Figure 6.

Protein kinase activity and autophosphorylation of different ANPK mutants. (A) Structural features of ANPK mutants studied. (B) Protein kinase activity of ANPK mutants. FLAG-tagged ANPK and indicated mutant proteins were expressed in CHO cells, immunoprecipitated using anti-FLAG monoclonal antibody, and subjected to immune complex kinase assays for 30 min at 30°C in the absence (–) and presence (+) of 5 μM MBP as described in MATERIALS AND METHODS. (C) Immune complex kinase assays of various ANPK forms in the absence of added substrate. Different ANPK forms were expressed to similar levels as judged by immunoblotting analysis (our unpublished data). (D) Phosphoamino acid analysis of autophosphorylated ANPK and MBP and c-Jun phosphorylated by ANPK in vitro.
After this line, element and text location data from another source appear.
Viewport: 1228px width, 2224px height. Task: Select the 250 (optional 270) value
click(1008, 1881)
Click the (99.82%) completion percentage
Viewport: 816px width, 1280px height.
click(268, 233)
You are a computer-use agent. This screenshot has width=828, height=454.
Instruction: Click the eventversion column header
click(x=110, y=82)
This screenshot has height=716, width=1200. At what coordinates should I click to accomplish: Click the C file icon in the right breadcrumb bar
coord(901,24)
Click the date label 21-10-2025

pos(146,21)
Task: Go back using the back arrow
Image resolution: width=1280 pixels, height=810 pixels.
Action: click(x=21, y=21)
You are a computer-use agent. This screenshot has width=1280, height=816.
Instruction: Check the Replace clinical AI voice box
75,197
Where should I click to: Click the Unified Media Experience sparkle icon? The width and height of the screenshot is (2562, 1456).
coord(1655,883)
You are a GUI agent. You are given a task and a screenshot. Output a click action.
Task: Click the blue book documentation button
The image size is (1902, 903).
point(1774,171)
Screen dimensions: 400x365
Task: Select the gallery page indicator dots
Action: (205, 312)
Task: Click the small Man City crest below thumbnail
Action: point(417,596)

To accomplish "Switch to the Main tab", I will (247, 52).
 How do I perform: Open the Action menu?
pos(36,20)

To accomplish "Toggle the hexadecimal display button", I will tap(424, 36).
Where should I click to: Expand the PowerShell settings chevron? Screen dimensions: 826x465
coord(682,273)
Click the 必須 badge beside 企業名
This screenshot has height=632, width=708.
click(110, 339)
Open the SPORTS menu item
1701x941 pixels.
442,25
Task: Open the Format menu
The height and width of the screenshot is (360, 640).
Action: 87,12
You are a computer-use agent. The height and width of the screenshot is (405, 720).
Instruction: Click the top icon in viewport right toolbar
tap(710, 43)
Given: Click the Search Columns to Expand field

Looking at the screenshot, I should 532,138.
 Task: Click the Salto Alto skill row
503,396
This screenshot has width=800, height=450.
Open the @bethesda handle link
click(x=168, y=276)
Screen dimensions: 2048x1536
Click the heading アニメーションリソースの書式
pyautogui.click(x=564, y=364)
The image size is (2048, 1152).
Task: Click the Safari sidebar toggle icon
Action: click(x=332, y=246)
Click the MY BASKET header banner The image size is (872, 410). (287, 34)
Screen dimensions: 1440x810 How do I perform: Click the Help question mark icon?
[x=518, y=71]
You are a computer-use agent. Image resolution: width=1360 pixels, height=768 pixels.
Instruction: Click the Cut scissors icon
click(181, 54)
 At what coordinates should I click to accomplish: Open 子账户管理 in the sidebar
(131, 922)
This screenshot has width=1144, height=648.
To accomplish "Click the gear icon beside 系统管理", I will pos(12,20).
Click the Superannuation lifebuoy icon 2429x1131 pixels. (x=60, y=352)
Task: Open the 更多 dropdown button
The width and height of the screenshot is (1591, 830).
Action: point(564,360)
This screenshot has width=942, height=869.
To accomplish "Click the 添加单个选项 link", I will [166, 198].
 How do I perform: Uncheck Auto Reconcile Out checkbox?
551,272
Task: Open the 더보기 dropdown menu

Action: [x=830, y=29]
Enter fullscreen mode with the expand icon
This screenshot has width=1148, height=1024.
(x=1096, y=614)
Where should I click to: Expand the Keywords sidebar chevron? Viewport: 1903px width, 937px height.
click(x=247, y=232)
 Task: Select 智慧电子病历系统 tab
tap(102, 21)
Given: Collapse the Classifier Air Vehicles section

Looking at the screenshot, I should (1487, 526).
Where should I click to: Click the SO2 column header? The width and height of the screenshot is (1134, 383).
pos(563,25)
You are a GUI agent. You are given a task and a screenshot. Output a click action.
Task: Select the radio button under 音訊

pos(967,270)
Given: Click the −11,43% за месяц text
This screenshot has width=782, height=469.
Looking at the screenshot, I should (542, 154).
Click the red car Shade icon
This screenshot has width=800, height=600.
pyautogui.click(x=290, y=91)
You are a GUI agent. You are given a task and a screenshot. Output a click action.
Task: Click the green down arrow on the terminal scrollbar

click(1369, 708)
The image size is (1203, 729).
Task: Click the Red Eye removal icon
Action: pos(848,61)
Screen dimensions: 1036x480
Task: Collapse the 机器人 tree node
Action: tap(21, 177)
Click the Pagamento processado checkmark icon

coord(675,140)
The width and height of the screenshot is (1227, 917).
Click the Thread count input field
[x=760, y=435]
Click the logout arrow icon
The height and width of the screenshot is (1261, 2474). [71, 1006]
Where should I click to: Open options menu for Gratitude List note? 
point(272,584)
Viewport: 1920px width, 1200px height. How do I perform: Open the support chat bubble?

After in vitro kinase assay using immunopurified ANPK (1) and ANPK(S357A/Y359A) (2) from CHO cells, or MBP (3) and c-Jun (4) as substrates in the GST-ANPK(159–920) catalyzed phosphorylation, proteins were transferred onto PVDF membrane, radioactive bands corresponding to phosphorylated proteins were cut out and subjected to acid hydrolysis as described in MATERIALS AND METHODS. Phosphoamino acids were resolved by one-dimensional electrophoresis at pH 2.5. Positions of unlabeled internal phosphoamino acid standards are depicted.